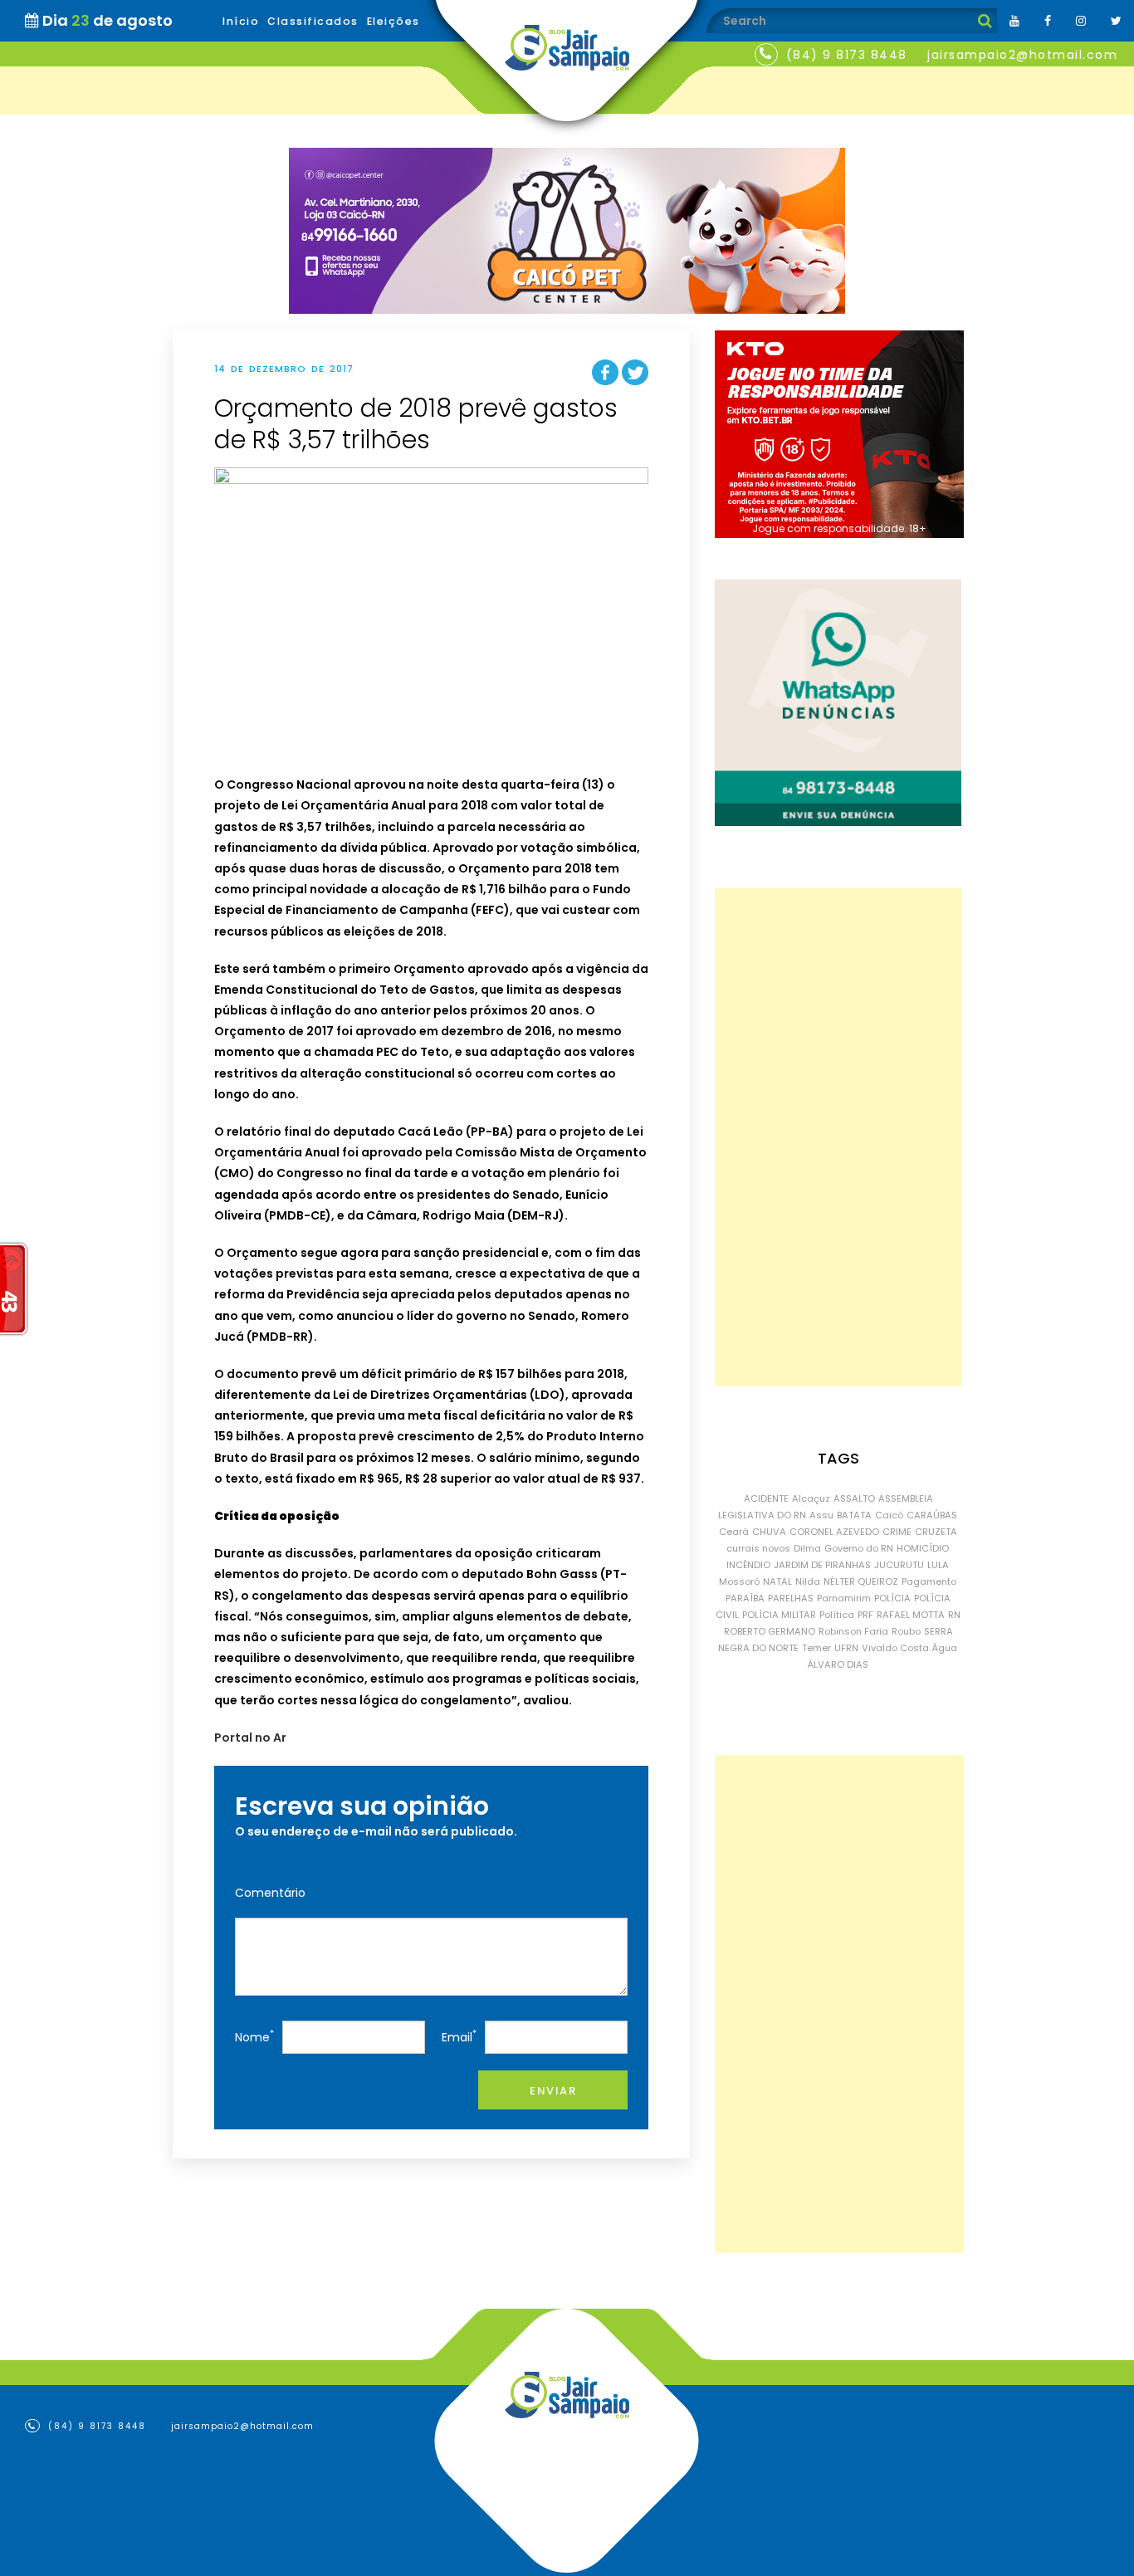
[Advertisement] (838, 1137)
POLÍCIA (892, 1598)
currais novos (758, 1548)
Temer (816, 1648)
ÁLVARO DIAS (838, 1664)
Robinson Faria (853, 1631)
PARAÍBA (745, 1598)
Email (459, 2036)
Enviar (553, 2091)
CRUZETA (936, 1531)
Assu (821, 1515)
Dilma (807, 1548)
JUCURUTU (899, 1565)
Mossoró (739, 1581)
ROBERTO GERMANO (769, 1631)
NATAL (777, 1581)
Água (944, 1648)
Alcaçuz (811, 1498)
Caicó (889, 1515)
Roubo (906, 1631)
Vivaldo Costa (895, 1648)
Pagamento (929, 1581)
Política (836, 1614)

---

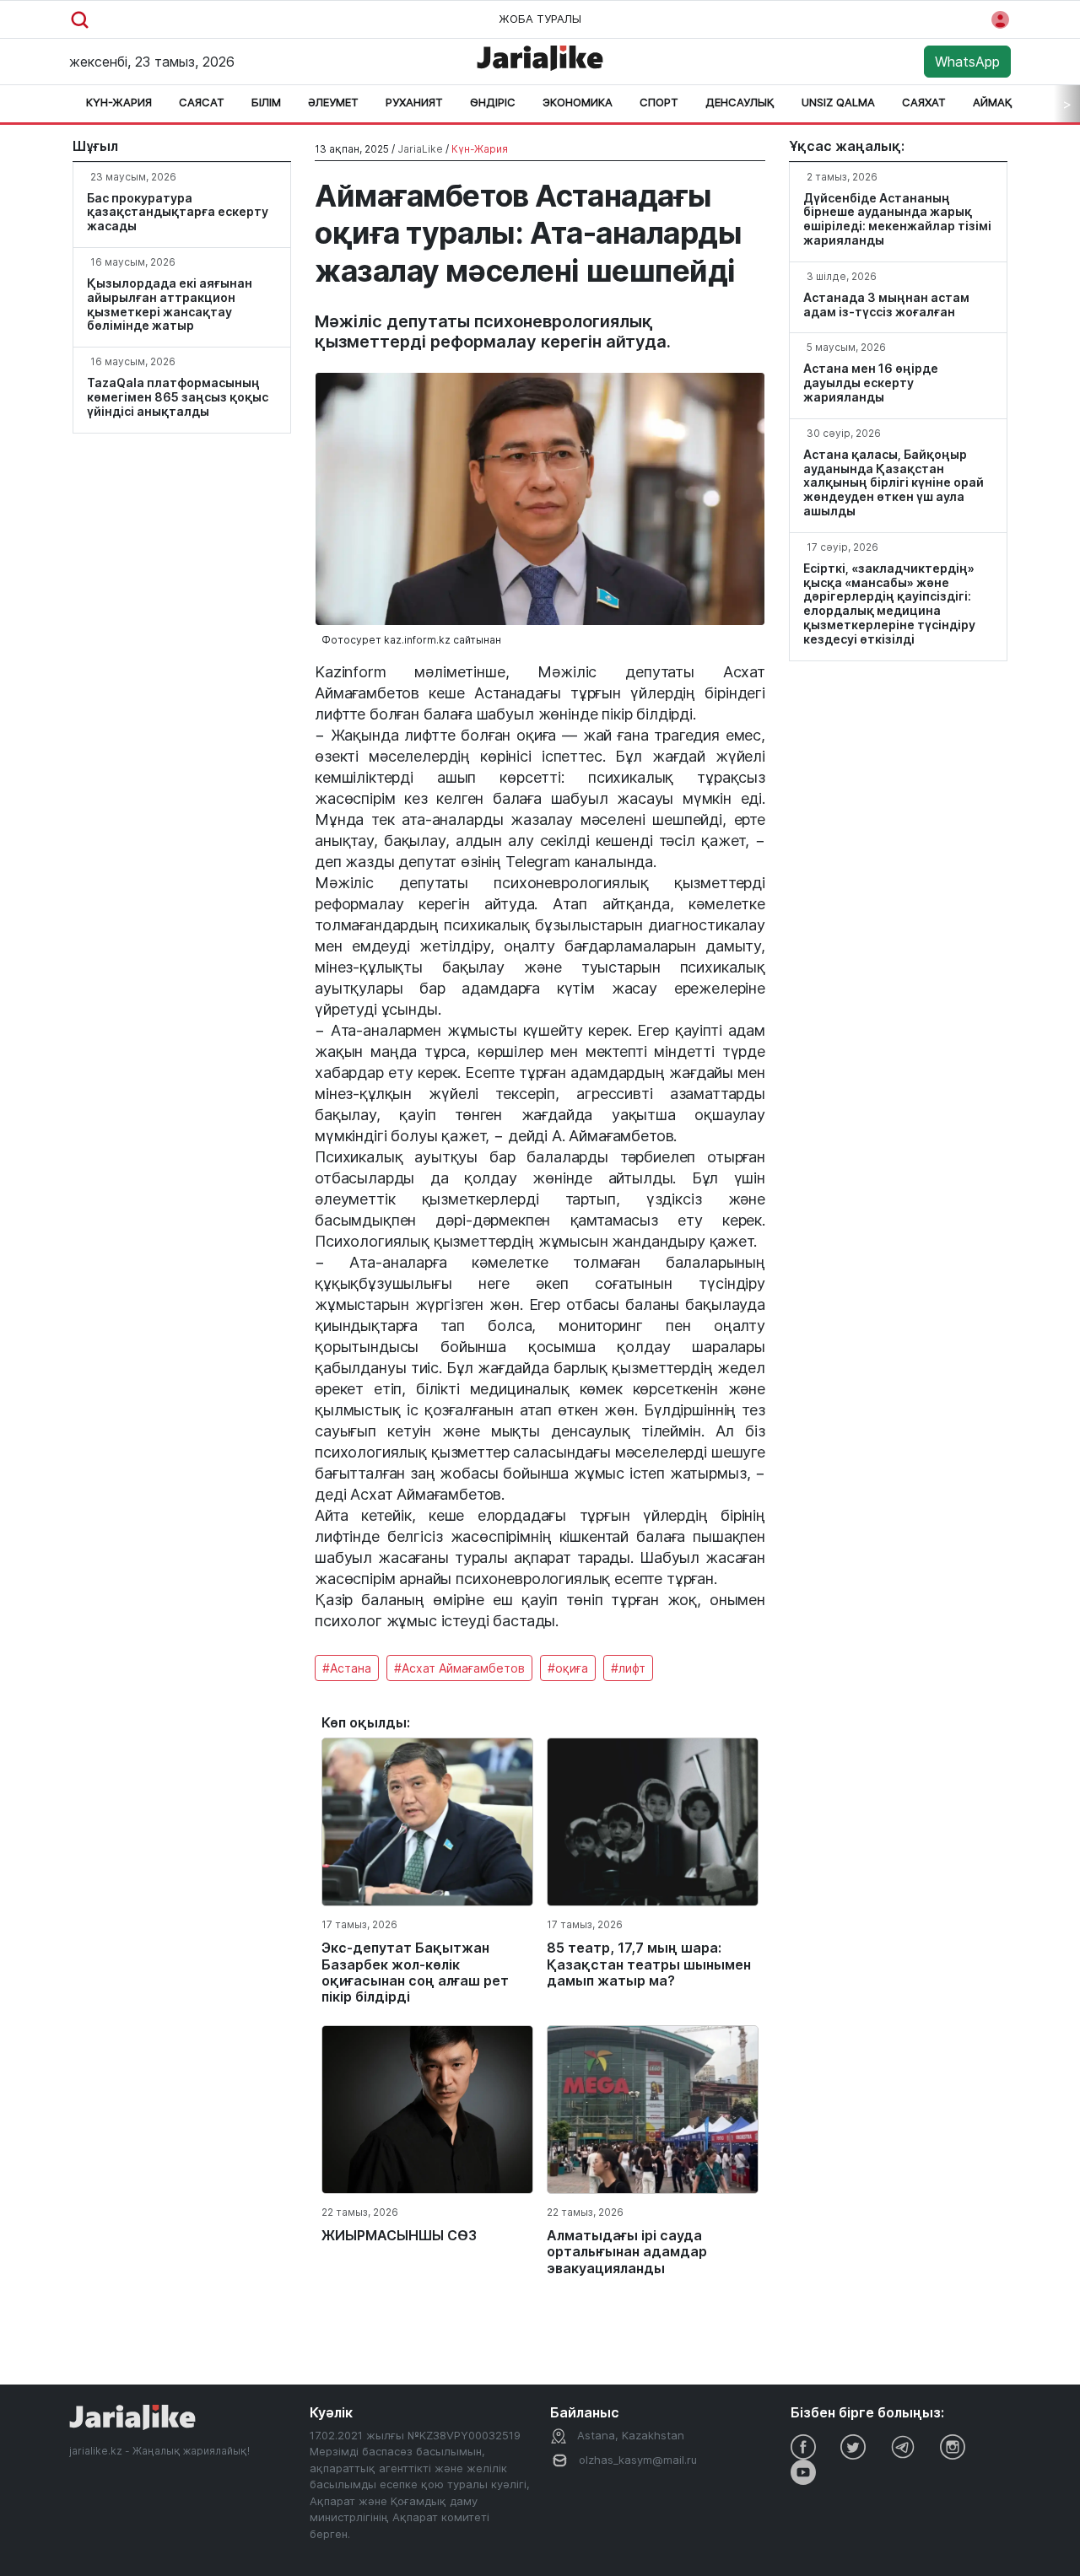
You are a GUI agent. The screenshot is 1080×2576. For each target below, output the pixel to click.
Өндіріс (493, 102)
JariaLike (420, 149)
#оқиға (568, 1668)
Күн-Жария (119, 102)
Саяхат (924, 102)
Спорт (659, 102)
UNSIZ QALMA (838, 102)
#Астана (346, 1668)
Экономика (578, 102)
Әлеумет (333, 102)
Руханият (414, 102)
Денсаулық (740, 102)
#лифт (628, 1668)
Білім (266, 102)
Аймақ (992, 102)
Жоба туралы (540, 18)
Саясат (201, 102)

WHAT IS EXPECTED | Out of the listing above, reproduce exactly the lines from the one with "Temer (816, 1648)" up to and including the one with "Política (836, 1614)".

TASK RESPONSE |
Temer (816, 1648)
ÁLVARO DIAS (838, 1664)
Robinson Faria (853, 1631)
PARAÍBA (745, 1598)
Email (459, 2036)
Enviar (553, 2091)
CRUZETA (936, 1531)
Assu (821, 1515)
Dilma (807, 1548)
JUCURUTU (899, 1565)
Mossoró (739, 1581)
ROBERTO GERMANO (769, 1631)
NATAL (777, 1581)
Água (944, 1648)
Alcaçuz (811, 1498)
Caicó (889, 1515)
Roubo (906, 1631)
Vivaldo Costa (895, 1648)
Pagamento (929, 1581)
Política (836, 1614)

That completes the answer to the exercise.